At the time, I thought Todd’s notion was crazy. The collapse of a nuclear super power?

As a graduate of Indiana University’s Russian and East European Institute, and working in Elkhart where a large Soviet dissident community had gathered in the 1980s, I attended seminars at IU and Notre Dame in which a number of scholars such as IU professors Robert F. Byrnes, Darrell Hammer, Robert Campbell and Notre Dame professor George A. Brinkley Jr. believed that communism as we knew it was dying.

“You cannot even find a glass of beer in Moscow,” Byrnes said. Campbell added, “This society has to be rebuilt from the ground up. There’s no way of getting out of this mess without any trouble. The question is: Can Gorbachev manage the trouble?”

In my Elkhart Truth article dated Nov. 5, 1989, I wrote, “In the light of astounding events that have taken place in 1988 and 1989, anything can happen.” And it did. I watched CNN on Dec. 25, 1991, as the old Soviet hammer and sickle flag was lowered from the Kremlin after Gorbachev resigned. The USSR was kaput.

Why tell this chapter today? Because there are now predictions that the same fate is in store for the United States of America.

While the U.S. has an array of economic problems such as the concentration of wealth among the top 1% billionaire class and artificial intelligence encroaching into the lower echelons of the labor force, the threat we face today is political.

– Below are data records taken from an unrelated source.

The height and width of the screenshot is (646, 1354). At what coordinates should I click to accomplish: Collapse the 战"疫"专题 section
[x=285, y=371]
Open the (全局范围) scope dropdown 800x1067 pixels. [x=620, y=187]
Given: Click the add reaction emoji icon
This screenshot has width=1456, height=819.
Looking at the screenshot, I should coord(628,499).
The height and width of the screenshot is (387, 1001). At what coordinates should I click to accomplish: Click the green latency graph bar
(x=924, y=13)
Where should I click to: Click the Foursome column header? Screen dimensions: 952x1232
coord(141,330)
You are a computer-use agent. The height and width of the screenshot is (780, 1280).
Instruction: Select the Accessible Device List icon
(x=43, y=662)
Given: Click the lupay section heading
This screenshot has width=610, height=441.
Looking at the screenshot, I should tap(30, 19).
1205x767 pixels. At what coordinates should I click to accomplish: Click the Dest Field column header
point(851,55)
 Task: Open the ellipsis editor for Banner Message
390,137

Our dilemma is this: A significant segment of the Republican Party appears unwilling to accept the verdict of voters. An Axios-Momentive Poll revealed 57% expect more political violence like that on Jan. 6 at the U.S. Capitol. This began when Donald Trump continually derided the American electoral system as corrupt and “rigged.” He did this when Ted Cruz won the 2016 Iowa caucuses. On Oct. 20, 2016 in Ohio, Trump told a rally, “I will totally accept the results of this great and historic presidential election, if I win.”

And he did, pulling off the greatest upset in American history. Democrats were stunned, but for the most part they accepted the voter and Electoral College verdict.

Trump would lose his re-election bid to Democrat Joe Biden, 81 million to 74 million votes in 2020. But Trump’s “rigged election” rhetoric has metastasized within part of the GOP. By Jan. 6, 2021, he goaded supporters into an insurrectionist mob that invaded the U.S. Capitol. The House Jan. 6 Committee has since uncovered evidence outlining a coup d’etat that was thwarted only when Vice President Mike Pence refused to go along.

After Trump’s second impeachment trial in February 2021, Senate Minority Leader Mitch McConnell observed, “There is no question, none, that President Trump is practically and morally responsible for provoking the events of the day. A mob was assaulting the Capitol in his name.”

On Jan. 6, 2022, Biden said at the Capitol, “For the first time in our history, a president had not just lost an election, he tried to prevent the peaceful transfer of power as a violent mob breached the Capitol. But they failed. The former president of the United States of America has spread a web of lies because he values power over principle and because his bruised ego matters more to him than our democracy.”

Conservative commentator Mona Charen wrote in The Bulwark last week, “January 6th should have been the point of no return, the pivot point at which even the most blinkered sugarcoaters of Trumpism recoiled in disgust from what they had wrought. … Even after the unleashing of medieval mob violence; even after the erection of a gallows; even after members had been forced to run for their lives; even after the deaths and injuries; even after all of that and more, 147 Republican members of Congress voted not to certify Joe Biden as the winner of the presidency. The transformation of the GOP from a political party into an authoritarian personality cult became official that day.” This includes Indiana U.S. Reps. Jim Banks, Jackie Walorski, Jim Baird and Greg Pence, who fled the mob with his brother.

U.S. Rep. Liz Cheney, the Wyoming Republican who sits on the Jan. 6 committee, said recently, “We can either be loyal to Donald Trump or we can be loyal to the Constitution, but we cannot be both.”

Questions for Hoosier Republicans: Are we going to be able to keep our republic? And our democracy?